Problem requirements - In the entries below, find the line containing "Новости smi2.ru (46, 1161)" and the line containing "Equipment (121, 2538)". Copy those two lines and everything between them exactly, and only that.

Record set -
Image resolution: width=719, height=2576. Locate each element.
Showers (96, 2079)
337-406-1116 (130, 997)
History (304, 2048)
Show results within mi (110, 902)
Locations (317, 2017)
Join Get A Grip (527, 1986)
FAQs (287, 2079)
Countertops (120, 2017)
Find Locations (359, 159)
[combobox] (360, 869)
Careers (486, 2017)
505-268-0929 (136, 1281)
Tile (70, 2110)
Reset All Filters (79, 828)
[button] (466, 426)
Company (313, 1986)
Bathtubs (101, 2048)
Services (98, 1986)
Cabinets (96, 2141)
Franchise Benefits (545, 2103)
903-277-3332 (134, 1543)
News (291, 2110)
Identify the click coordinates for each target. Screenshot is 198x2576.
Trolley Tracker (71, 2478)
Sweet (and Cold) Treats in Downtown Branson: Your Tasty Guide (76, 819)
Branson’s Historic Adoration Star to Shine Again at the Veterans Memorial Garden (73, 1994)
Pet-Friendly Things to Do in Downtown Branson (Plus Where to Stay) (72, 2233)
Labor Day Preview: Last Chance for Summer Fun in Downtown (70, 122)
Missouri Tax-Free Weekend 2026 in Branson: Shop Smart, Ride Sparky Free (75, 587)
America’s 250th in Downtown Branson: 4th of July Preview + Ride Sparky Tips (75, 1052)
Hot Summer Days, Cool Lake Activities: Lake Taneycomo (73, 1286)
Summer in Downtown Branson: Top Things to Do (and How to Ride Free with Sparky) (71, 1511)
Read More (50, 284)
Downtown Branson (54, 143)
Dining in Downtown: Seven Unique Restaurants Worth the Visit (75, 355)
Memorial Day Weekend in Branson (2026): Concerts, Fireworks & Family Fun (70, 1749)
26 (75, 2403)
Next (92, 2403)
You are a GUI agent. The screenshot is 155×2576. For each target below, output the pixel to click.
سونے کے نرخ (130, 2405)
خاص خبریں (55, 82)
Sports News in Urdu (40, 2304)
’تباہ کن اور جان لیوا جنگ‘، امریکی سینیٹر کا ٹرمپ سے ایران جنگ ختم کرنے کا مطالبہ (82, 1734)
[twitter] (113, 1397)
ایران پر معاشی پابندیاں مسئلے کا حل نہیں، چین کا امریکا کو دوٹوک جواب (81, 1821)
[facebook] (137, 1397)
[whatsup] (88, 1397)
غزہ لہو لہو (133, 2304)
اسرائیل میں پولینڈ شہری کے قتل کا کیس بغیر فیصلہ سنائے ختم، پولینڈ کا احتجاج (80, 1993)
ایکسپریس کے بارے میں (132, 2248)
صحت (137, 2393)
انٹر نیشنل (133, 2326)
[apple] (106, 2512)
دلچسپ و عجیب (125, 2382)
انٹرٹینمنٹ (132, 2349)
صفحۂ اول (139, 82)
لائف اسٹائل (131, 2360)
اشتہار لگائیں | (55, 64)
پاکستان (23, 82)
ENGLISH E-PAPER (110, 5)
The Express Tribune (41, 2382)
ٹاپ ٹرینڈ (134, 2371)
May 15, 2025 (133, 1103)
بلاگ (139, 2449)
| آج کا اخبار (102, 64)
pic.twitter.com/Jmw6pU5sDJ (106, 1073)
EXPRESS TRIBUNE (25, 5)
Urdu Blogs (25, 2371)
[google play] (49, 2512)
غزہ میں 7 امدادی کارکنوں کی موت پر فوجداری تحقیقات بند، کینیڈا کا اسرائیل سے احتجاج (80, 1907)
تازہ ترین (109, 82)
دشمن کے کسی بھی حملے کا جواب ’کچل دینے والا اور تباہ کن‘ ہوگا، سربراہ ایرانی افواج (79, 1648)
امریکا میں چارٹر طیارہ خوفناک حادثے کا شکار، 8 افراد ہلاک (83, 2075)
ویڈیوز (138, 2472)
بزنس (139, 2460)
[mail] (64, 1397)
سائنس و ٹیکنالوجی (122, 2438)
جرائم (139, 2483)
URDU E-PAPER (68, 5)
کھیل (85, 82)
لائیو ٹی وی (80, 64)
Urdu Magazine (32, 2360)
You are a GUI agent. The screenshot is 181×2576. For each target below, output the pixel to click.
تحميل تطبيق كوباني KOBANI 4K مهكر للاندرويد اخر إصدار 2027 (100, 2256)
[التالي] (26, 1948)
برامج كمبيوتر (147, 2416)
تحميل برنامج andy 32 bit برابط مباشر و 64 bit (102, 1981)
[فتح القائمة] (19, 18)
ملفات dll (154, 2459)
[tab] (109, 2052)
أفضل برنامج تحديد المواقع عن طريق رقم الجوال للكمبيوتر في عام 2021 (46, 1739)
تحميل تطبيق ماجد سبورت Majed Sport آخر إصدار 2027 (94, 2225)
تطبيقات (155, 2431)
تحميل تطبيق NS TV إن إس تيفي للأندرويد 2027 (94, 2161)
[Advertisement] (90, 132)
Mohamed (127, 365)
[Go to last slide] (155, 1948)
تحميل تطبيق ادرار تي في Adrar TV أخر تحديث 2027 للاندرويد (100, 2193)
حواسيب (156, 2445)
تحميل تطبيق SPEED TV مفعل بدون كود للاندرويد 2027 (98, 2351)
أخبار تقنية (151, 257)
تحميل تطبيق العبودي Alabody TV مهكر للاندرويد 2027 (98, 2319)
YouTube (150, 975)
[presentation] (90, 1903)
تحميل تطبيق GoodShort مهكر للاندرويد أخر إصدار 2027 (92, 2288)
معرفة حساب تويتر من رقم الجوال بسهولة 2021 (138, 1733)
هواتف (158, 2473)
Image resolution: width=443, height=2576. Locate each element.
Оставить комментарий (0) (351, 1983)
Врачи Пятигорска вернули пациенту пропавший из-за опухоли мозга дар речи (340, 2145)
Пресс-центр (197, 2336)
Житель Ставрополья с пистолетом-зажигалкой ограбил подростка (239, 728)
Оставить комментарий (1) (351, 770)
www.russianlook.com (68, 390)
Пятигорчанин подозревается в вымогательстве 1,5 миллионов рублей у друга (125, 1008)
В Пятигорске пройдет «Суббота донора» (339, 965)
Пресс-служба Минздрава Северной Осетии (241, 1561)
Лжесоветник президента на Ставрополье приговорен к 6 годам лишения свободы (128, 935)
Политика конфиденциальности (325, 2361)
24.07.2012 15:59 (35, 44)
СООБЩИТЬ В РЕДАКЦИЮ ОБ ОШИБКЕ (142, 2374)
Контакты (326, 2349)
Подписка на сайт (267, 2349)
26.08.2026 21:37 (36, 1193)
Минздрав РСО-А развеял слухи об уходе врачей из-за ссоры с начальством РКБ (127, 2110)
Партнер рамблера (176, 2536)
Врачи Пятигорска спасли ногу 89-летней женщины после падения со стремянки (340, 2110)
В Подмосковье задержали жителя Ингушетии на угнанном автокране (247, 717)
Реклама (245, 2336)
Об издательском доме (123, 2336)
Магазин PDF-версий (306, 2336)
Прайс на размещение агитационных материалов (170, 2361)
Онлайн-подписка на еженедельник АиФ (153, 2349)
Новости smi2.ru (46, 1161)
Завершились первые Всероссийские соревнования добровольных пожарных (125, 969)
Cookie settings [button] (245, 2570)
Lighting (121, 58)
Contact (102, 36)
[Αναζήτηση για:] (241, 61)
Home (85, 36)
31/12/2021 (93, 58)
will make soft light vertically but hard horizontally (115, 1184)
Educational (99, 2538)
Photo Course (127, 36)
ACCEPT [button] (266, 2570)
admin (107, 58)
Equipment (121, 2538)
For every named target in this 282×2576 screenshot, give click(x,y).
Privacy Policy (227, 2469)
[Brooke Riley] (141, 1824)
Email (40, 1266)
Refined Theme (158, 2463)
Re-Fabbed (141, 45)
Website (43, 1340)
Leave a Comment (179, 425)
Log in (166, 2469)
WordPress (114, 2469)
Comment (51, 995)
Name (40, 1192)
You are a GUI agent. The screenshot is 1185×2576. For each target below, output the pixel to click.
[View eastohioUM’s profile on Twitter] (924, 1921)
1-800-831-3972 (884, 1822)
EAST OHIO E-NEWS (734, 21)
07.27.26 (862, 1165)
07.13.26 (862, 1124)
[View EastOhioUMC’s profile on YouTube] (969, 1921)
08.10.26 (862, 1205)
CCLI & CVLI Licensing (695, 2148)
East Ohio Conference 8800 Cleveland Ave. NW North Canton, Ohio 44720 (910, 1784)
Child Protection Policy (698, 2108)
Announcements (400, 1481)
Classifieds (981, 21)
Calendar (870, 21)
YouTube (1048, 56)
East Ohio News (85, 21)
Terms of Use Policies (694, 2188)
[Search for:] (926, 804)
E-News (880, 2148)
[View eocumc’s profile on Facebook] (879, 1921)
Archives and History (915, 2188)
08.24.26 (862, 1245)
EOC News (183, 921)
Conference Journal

Output of the task -
Новости smi2.ru (46, 1161)
Завершились первые Всероссийские соревнования добровольных пожарных (125, 969)
Cookie settings [button] (245, 2570)
Lighting (121, 58)
Contact (102, 36)
[Αναζήτηση για:] (241, 61)
Home (85, 36)
31/12/2021 (93, 58)
will make soft light vertically but hard horizontally (115, 1184)
Educational (99, 2538)
Photo Course (127, 36)
ACCEPT [button] (266, 2570)
admin (107, 58)
Equipment (121, 2538)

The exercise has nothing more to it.